[Hernial strangulation of Meckel's diverticulum: Littre's hernia. Apropos of 4 cases].

1989 
: Hernial strangulation of Meckel's diverticulum (Littre's hernia) is a rare anatomoclinical form. It represents 10% of all complications of Meckel's diverticulum (8.8% of our cases), and complications like hemorrhage, perforation and diverticulitis are fairly frequent. Four cases of Littre's hernia are presented: two males and two females, with an average age of 67 years (range 50-83 years), representing 0.08% of all the inguinal-crural hernias operated in the department.
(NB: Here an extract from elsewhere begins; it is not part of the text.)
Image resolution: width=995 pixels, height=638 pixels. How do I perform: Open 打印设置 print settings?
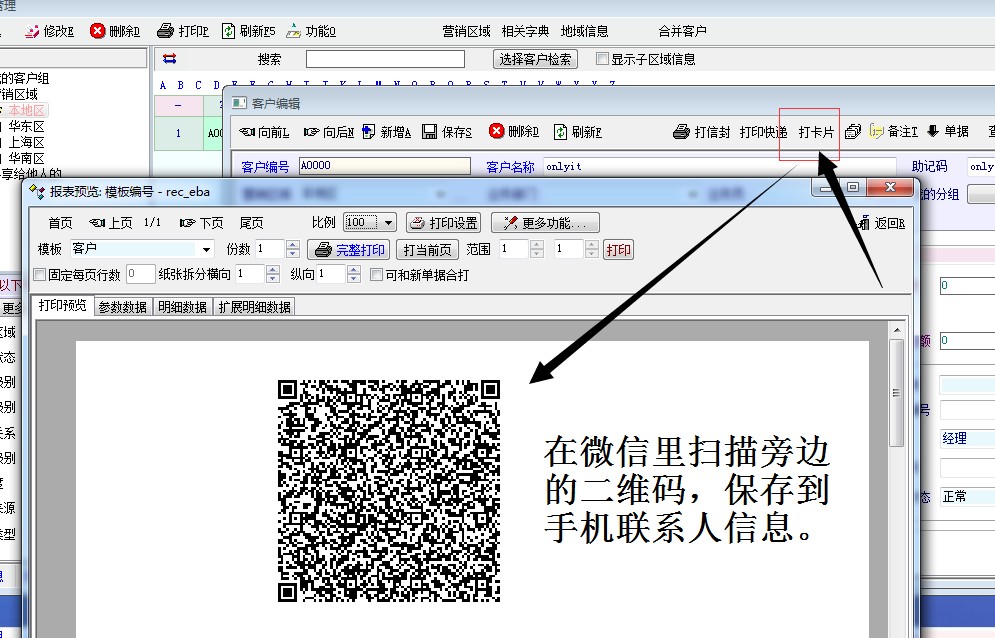click(443, 223)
The clinical manifestations were those of intestinal obstruction because a mixed type Littre's hernia was involved, with compromise of the diverticulum and its intestinal loop. Preoperative diagnosis is unlikely in strangulation without disturbances in the intestinal transit and, in fact, is even less likely if it is accompanied by obstruction. The diagnosis is thus almost always intraoperative. The correct treatment is surgery after restoring the patient's hemodynamic equilibrium. Simple and/or loop diverticulectomy via herniotomy, herniolaparotomy or laparotomy are debated. We think that this disorder can generally be resolved using the inguinal approach, as in any strangled hernia, with the technical option of using a larger, more comfortable and safer approach in cases of important obesity and/or deterioration of the loop (necrosis, perforation). In elderly patients with uncomplicated Littre's hernia and Meckel's diverticulum, abstention from diverticular exeresis may be justifiable. Of the four patients, the first two died from cardiogenic shock and pulmonary embolism, respectively; the last two evolved well (except for a wound abscess).